Over 30 people — mainly local workers but also some school and university students — attended a meeting on 2 July called by the Sheffield Department for Work and Pensions branch of the PCS trade union to discuss working-class anti-fascist campaigning.
The meeting had the support of individuals in other unions such as Unite, UCU, and GMB, because of the frustration of many of their activists at the failure of mainstream anti-fascism (expressed through campaigns such as UAF and Hope Not Hate/Searchlight) to develop a working-class perspective that can cut the roots of fascism, rather than just exhorting people to vote for anyone but the BNP (which necessarily means voting for the very same capitalist parties whose policies have allowed the BNP to grow).

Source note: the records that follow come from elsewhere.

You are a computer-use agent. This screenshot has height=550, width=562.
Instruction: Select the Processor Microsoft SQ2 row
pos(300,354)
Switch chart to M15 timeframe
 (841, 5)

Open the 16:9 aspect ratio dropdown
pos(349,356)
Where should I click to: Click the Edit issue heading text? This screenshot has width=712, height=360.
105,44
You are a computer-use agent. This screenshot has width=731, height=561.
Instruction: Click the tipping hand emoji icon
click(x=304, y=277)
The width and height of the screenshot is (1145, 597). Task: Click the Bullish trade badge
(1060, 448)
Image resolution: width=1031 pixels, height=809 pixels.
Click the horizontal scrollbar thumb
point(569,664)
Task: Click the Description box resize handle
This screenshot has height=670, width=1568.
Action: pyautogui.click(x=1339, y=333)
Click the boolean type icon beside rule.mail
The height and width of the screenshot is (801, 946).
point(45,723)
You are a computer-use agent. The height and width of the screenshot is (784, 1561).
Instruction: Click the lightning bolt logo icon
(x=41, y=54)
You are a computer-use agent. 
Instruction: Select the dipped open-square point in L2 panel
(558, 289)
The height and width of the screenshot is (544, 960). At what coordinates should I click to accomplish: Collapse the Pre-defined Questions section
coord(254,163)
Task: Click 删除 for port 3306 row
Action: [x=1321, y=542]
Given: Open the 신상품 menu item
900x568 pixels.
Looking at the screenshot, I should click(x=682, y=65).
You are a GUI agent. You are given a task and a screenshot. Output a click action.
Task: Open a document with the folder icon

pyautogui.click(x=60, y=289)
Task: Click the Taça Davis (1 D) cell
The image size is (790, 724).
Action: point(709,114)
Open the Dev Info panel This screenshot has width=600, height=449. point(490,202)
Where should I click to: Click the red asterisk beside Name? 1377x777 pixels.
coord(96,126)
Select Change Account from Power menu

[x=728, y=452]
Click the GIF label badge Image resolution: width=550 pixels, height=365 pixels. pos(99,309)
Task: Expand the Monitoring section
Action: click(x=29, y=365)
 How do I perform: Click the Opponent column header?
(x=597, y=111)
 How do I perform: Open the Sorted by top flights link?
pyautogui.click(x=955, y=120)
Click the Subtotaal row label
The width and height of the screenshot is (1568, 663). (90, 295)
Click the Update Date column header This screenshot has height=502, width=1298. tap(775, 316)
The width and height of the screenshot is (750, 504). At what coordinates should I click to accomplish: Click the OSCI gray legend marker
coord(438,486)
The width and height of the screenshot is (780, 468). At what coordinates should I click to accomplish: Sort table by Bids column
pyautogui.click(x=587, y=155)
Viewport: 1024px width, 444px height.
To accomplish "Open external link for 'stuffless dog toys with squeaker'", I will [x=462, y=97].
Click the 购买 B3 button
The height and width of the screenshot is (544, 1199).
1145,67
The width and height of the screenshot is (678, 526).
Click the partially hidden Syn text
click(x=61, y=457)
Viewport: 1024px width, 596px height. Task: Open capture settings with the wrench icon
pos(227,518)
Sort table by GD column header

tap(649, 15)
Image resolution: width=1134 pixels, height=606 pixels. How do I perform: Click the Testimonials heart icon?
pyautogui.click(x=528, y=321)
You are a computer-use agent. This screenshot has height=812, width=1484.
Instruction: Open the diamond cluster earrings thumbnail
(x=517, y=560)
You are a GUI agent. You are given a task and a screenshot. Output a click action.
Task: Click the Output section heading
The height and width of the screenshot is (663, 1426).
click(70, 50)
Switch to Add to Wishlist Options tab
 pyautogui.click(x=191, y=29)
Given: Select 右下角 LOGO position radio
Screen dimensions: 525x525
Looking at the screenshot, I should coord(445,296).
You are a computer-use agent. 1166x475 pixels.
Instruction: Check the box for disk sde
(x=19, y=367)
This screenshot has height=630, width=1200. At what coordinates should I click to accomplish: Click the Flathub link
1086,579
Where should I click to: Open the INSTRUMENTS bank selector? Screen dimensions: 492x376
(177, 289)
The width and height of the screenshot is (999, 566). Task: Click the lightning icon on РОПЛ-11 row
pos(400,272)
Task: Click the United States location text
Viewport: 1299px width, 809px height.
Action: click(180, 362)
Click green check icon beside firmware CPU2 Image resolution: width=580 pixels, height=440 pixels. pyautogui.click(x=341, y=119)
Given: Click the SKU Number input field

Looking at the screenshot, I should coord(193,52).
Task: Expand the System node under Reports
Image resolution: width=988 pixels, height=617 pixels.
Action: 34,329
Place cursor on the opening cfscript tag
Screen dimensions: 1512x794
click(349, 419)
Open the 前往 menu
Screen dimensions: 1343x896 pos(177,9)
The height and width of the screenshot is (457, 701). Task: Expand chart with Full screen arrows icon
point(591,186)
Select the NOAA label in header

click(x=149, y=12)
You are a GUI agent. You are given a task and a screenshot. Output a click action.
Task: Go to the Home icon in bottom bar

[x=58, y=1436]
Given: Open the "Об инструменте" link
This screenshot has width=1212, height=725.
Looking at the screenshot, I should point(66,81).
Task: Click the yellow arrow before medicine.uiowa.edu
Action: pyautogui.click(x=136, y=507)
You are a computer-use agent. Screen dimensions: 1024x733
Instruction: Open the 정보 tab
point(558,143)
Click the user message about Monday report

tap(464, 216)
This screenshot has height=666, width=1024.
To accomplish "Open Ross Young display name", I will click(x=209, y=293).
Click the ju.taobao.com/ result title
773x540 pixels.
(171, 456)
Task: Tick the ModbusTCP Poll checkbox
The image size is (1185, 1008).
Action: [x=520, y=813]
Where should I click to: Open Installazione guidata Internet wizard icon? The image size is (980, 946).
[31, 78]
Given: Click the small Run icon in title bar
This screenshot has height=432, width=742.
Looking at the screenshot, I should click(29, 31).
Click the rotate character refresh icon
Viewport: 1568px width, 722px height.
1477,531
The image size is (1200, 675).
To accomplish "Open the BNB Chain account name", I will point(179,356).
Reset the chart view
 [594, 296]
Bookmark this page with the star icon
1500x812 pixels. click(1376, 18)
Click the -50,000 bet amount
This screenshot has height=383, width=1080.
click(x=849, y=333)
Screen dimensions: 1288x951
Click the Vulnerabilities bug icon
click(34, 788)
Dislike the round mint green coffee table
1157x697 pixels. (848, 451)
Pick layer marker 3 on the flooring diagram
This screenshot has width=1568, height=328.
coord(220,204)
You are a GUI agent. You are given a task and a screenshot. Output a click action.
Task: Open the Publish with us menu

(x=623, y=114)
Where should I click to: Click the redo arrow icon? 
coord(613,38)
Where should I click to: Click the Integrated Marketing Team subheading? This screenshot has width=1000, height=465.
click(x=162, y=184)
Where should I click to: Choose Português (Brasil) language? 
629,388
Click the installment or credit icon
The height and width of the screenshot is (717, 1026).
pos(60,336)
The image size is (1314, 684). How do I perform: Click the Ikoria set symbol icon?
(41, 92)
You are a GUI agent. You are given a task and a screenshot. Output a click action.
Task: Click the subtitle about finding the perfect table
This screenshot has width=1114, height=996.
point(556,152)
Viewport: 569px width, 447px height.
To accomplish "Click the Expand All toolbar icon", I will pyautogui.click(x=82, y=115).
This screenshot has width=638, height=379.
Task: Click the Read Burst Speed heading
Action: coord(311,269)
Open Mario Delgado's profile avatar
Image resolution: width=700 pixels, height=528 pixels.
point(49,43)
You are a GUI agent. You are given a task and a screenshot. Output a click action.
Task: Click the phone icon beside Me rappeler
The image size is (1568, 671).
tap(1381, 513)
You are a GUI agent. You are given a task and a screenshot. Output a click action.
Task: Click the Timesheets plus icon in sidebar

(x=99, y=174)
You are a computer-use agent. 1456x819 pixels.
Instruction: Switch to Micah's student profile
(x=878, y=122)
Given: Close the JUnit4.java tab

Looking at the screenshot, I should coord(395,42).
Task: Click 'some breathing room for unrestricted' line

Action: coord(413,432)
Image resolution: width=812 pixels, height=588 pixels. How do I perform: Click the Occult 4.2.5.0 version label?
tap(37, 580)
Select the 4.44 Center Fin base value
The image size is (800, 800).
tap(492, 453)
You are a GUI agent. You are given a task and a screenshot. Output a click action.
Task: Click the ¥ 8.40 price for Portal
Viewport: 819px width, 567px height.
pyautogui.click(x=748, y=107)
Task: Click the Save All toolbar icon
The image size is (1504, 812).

There was universal agreement that effective anti-fascist campaigning had to have a working-class political programme that could counter the BNP’s exploitation of legitimate working-class grievances around issues like jobs and services. Whilst stressing the need for unity with activists currently organised in campaigns like UAF, many speakers also emphasised how refreshing it was to attend an anti-fascist meeting that was based on a real, open and inclusive discussion about which tactics and political perspectives are effective — rather than a top-down rally dominated by celebrities, religious leaders and trade union bureaucrats.
The meeting agreed to attempt to make contacts with workers in Southey and Firth Park — the areas of Sheffield the BNP targets most heavily — and aim for a public meeting in one of these areas, as well as to mobilise for the upcoming demonstration against the BNP’s Red, White and Blue festival. An organising meeting was scheduled for Thursday 23 July.